• Collected data:
_ _ _ _ _

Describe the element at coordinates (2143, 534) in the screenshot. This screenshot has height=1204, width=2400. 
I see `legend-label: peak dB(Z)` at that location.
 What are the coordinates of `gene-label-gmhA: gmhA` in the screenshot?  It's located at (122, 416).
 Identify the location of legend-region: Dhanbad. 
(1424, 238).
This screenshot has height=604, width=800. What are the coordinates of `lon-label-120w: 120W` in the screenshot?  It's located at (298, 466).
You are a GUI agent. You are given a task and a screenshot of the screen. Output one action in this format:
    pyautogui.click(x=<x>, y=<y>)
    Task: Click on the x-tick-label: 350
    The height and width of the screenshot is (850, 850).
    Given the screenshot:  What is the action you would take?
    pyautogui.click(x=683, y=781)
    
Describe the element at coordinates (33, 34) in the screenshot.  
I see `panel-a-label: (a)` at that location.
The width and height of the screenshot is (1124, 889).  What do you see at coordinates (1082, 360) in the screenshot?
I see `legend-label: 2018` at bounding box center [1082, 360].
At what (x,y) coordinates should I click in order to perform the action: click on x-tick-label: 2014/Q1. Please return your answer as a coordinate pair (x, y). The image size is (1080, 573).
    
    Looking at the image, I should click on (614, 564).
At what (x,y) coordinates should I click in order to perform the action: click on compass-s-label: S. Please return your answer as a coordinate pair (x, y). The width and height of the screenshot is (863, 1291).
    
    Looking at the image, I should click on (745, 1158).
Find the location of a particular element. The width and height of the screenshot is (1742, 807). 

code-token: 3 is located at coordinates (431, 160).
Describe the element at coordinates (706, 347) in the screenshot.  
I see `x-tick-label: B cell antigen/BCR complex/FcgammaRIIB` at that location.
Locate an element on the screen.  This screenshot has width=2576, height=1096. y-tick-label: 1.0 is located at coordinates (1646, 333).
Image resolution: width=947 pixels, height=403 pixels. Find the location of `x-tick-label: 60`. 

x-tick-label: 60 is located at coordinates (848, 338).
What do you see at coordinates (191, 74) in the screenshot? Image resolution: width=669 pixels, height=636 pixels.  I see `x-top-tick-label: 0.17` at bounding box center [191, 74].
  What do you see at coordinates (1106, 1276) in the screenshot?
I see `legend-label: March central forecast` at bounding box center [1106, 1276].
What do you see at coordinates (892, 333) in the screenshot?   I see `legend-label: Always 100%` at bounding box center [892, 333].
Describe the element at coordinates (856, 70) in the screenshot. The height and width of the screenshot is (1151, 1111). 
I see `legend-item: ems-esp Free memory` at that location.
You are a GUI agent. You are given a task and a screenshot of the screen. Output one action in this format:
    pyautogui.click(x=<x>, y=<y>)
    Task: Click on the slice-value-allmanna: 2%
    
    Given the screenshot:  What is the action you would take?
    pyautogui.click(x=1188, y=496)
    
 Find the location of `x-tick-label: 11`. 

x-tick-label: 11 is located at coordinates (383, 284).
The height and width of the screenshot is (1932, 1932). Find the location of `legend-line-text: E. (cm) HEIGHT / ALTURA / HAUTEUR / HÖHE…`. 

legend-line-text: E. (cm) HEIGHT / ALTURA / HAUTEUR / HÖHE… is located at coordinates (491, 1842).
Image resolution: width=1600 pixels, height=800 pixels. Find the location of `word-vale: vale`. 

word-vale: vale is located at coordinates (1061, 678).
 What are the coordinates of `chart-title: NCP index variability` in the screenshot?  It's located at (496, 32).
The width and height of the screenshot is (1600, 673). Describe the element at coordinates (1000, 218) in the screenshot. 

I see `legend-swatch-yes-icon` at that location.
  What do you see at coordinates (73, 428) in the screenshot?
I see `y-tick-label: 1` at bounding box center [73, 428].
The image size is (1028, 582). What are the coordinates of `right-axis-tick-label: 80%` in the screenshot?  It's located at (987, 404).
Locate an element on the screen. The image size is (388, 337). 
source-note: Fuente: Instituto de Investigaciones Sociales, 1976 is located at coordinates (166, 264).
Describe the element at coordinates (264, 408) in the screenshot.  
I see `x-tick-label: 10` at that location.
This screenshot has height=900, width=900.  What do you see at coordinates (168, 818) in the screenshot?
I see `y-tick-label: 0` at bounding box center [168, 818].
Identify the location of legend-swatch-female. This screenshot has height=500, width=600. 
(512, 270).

_ _ _ _ _

Rewrite the records from their start through the line containing "This screenshot has height=604, width=800.", swapping "Identify" for "Find" and changing nothing else. Give only those lines.

Describe the element at coordinates (2143, 534) in the screenshot. This screenshot has height=1204, width=2400. 
I see `legend-label: peak dB(Z)` at that location.
 What are the coordinates of `gene-label-gmhA: gmhA` in the screenshot?  It's located at (122, 416).
 Find the location of legend-region: Dhanbad. 
(1424, 238).
This screenshot has height=604, width=800. What are the coordinates of `lon-label-120w: 120W` in the screenshot?  It's located at (298, 466).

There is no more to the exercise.